*Passage choisi*.
>>>>

Vendredi
10 Août 2018
Les
animaux ont peur des êtres humains, leur premier réflexe est donc de les fuir
et de rechercher des lieux où sa présence est rare. Mais ces zones
hospitalières se font rares (voir le billet précédent) et les animaux obligés
de cohabiter avec l’homme vont accroître leur durée de vie nocturne.
Des
auteurs* ont comparé l’activité nocturne d’espèces sauvages soumises à une plus
ou moins forte pression humaine. Leur analyse a porté sur 64 espèces de
mammifères de taille moyenne à forte (>1kg) ; ces espèces étant les plus souvent en conflit avec l’homme du
fait de leur besoin d’espace. Elle s’est faite aussi à partir de données déjà
publiées sur leur comportement journalier et l’intensité de la pression
humaine auxquelles elles étaient soumises. Enfin les observations avaient été
faites dans des zones réparties sur tous les continents. Les auteurs ont
calculé pour chaque mammifère un « rapport risque » qui est le
pourcentage d’activité qu’il présente la nuit dans des zones et périodes où la perturbation humaine est forte au pourcentage d’activité nocturne
quand la perturbation humaine est faible.
D’une
manière générale, l’activité nocturne des mammifères s’accroît d’un facteur
1,36 dans les zones et périodes où la perturbation humaine est élevée par
rapport aux lieux où elle est faible. Quel que soit le type de perturbation
humaine l’accroissement de l’activité nocturne des mammifères s’accroît ;
paradoxalement la chasse n’entraîne pas un effet supérieur aux autres perturbations (habitat,
agriculture etc.). La réponse est générale mais elle est plus intense chez les
mammifères de grande taille.

<<<<

*Travail demandé*. Prolongez le texte sur l'activité nocturne des mammifères soumis à la pression humaine en reprenant après sa dernière phrase.

*Extrait des données*.
>>>>

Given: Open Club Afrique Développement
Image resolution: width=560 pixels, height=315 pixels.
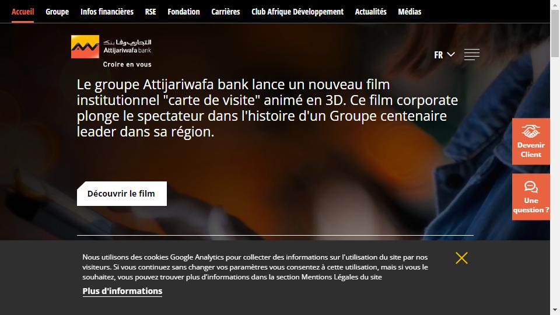Looking at the screenshot, I should 298,12.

<<<<

*Résultat obtenu*.
Les
contraintes écologiques peuvent limiter la plasticité du comportement. Ainsi des
espèces soumises à une présence continue des êtres humains vont accepter cette
présence en dépit du coût élevé qui en résulte : stress accru, dépense
énergétique élevée correspondant à la lutte contre un prédateur. Des espèces
strictement diurnes peuvent quitter aussi l’aire à forte activité humaine
laissant la place à des compétiteurs plus nocturnes ou à des espèces invasives.
Des espèces apicales, incapables de s’adapter à la peur induite par la présence
de l’être humain, diminuent leur activité de chasse cela va se traduire par une
modification de la chaine trophique de tout l’écosystème.
Des
modifications comportementales apparaissent aussi ; pendant le jour les
animaux diurnes vont choisir des habitats plus protégés ou fuir les
constructions humaines, ils peuvent rester plus longtemps au repos et diminuer
leur période de recherche de la nourriture. Ils peuvent modifier leurs mouvements
de veille. Ainsi l’effet à priori insignifiant
du décalage vers une vie plus nocturne est en réalité extrêmement négatif.
Nous
n’avons pas conscience de l’effet perturbateur de notre présence vis-à-vis des
espèces sauvages et de la peur qu’elle induit. Si notre présence est permanente,
elle va les contraindre à changer leur mode de vie et les rendre plus fragiles
dans leur compétition pour la survie.
*Kaitlyn
M. Gaynor et al. Science, 15 juin
2018, N°6394, pp. 1232-12335
Il
n’y aura pas de billet en septembre. Bonnes vacances.